练习. 请续写介绍 Motus 统一潜在动作世界模型的那篇文段，从其最后一句之后接着写下去。
==== 提供的文段
Motus: A Unified Latent Action World Model

Summary

Motus: A Unified Latent Action World Model

核心: 用 Mixture-of-Transformers 把预训练 VGM、VLM、action expert 串起来，配合 UniDiffuser 风格的多时间步调度器，实现一个模型在 VLA / WM / IDM / VGM / 视频-动作联合预测五种推理模式间自由切换

方法: Tri-modal Joint Attention + 基于 optical flow 的 latent action（用 DC-AE + 14 维线性投影对齐真实 action 空间）+ 三阶段训练（VGM 预训 → latent action 预训 → target-robot SFT）+ 六层数据金字塔

结果: RoboTwin 2.0 randomized 上 +43% over π0.5 / +14% over X-VLA；real-world AC-One 上 partial success rate 从 14.79% (π0.5) 提到 63.22%；LIBERO-Long 97.6 持平 SOTA

Sources: paper | website | github

Rating: 2 - Frontier（5-mode unified VLA/WM/IDM/VGM/Joint 最完整的工程实现，真实机器人长任务提升可观，但架构相对 UWM/Bagel 偏合并、算力门槛极高、跨 embodiment 卖点未验证，属前沿参考而非奠基）

Key Takeaways:

Mixture-of-Transformers + Tri-modal Joint Attention: 不像 UWM 直接拼 token 走单一 backbone，每个 expert 保留独立 Transformer module，仅通过共享 self-attention 做跨模态融合——既保留 pretrained 能力又允许信息交流
UniDiffuser 风格调度器统一五种 mode：给 video 和 action 分配独立 timestep $τ_{o}, τ_{a}$ ，推理时通过把某一模态的 timestep 钉死在 0 (clean condition) 或 $T_{τ}$ (pure noise/丢弃) 来切换 VLA / WM / IDM / VGM / Joint
Optical-flow latent action 作为跨 embodiment 的”通用动作”: DPFlow 抽 flow → DC-AE 编码 → 投影到 14 维（贴合典型机器人 action 维度），90% unlabeled 重建 + 10% labeled 弱监督让 latent space 自动对齐真实控制分布
Action-Dense Video-Sparse: video 8 帧 @ 5Hz vs action 48 帧 @ 30Hz——降低 video token 占比避免 attention 被 video 主导，实测必要
数据金字塔从 web → target-robot 6 级：Egodex (230K) + AgiBot (728K) + RDT/RoboMind + RoboTwin + 任务无关数据 + 2K target-robot in-house，验证 unlabeled 视频 + multi-robot 数据 + target-robot SFT 的复合效果

Teaser. Motus architecture overview. 三个 expert 共享 self-attention，video 和 action 分别走各自的 rectified flow。
========
==== 所给资料
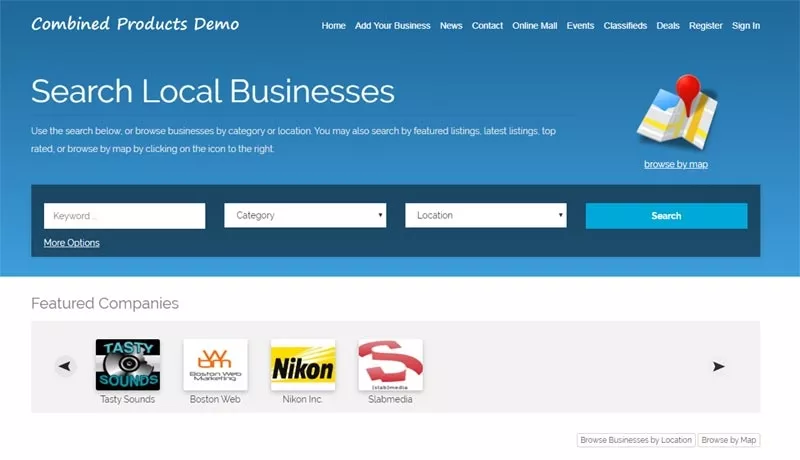
Task: Open the Deals menu item
Action: (668, 25)
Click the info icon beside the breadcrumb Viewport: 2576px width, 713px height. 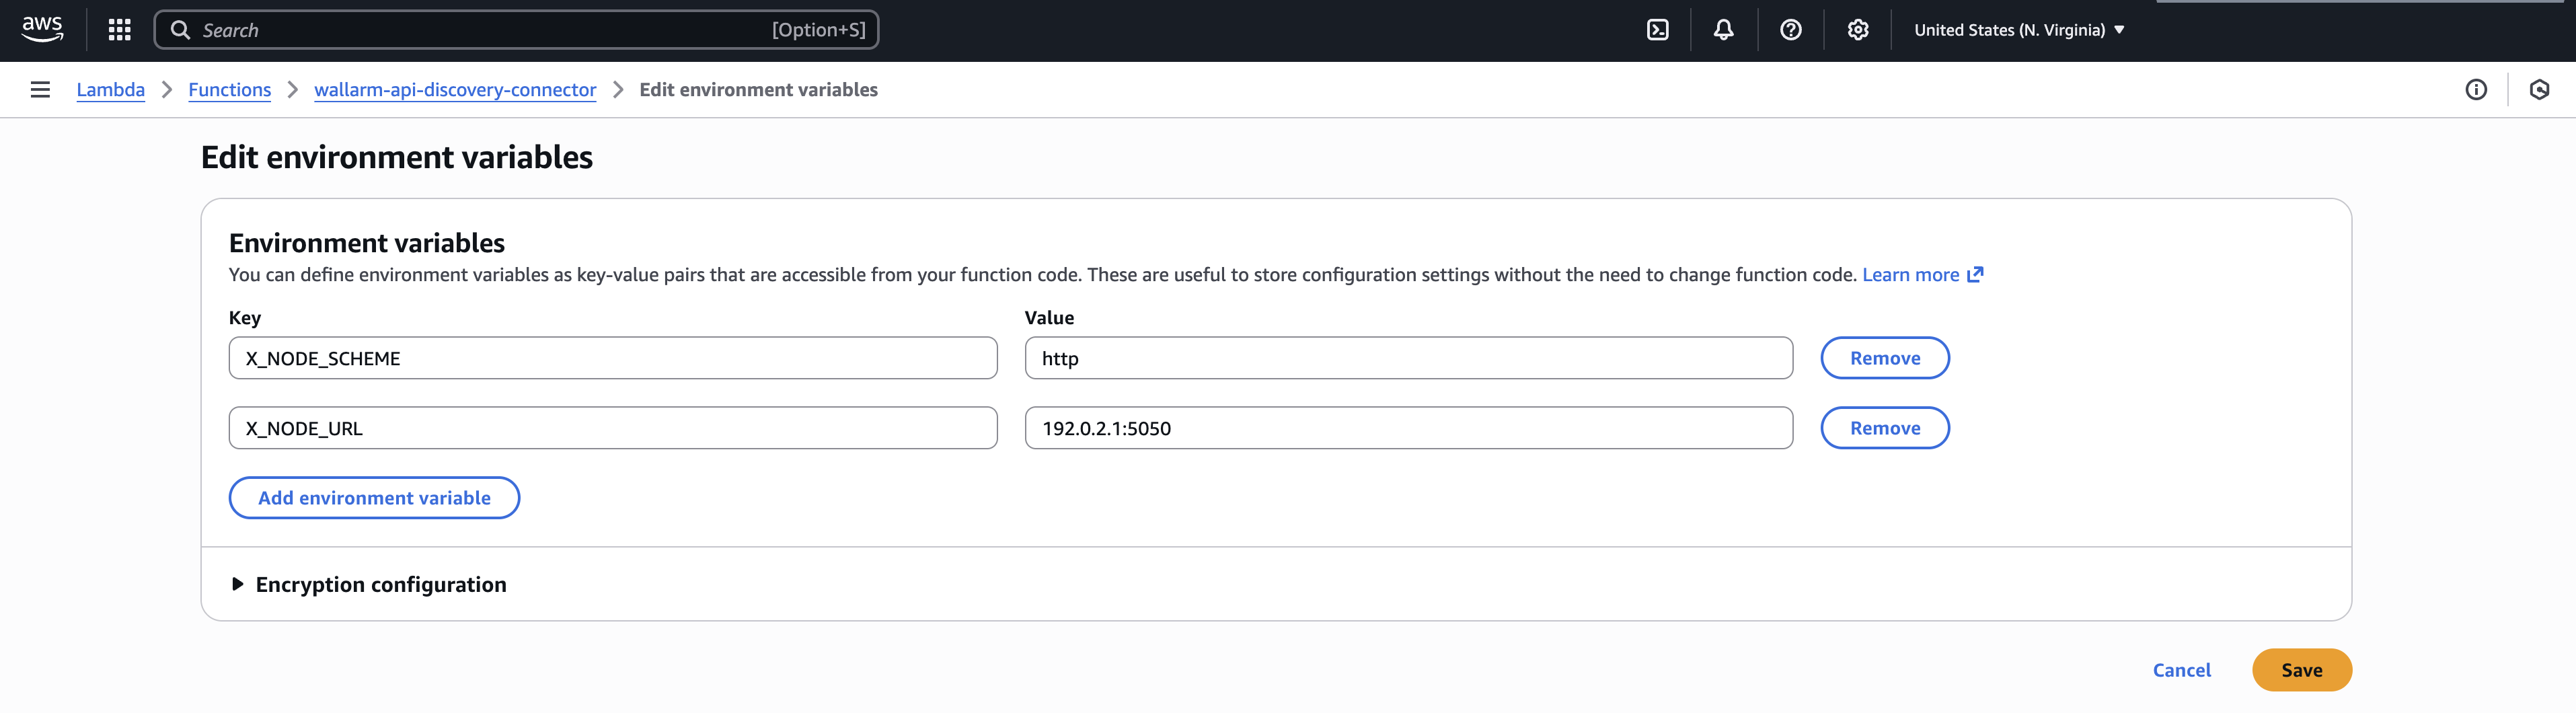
========
任务结果.
Background and Problem

五种 embodied 建模范式

当前 embodied foundation model 的能力被人为切成五种独立 paradigm：

VLA: $p (a_{t + 1 : t + k} ∣ o_{t}, ℓ)$
WM (World Model): $p (o_{t + 1 : t + k} ∣ o_{t}, a_{t + 1 : t + k})$
IDM (Inverse Dynamics): $p (a_{t + 1 : t + k} ∣ o_{t : t + k})$
VGM (Video Generation Model): $p (o_{t + 1 : t + k} ∣ o_{t}, ℓ)$
Video-Action Joint: $p (o_{t + 1 : t + k}, a_{t + 1 : t + k} ∣ o_{t}, ℓ)$

UWM 已尝试用单一 diffusion backbone 统一这五种分布，但是 from-scratch 训练，没用到 VLM/VGM 的 pretrained prior。F1 拼了 VLA + IDM 但还是缺 WM 和 VGM。Motus 的定位：在保留 pretrained prior 的前提下完整覆盖五种 mode。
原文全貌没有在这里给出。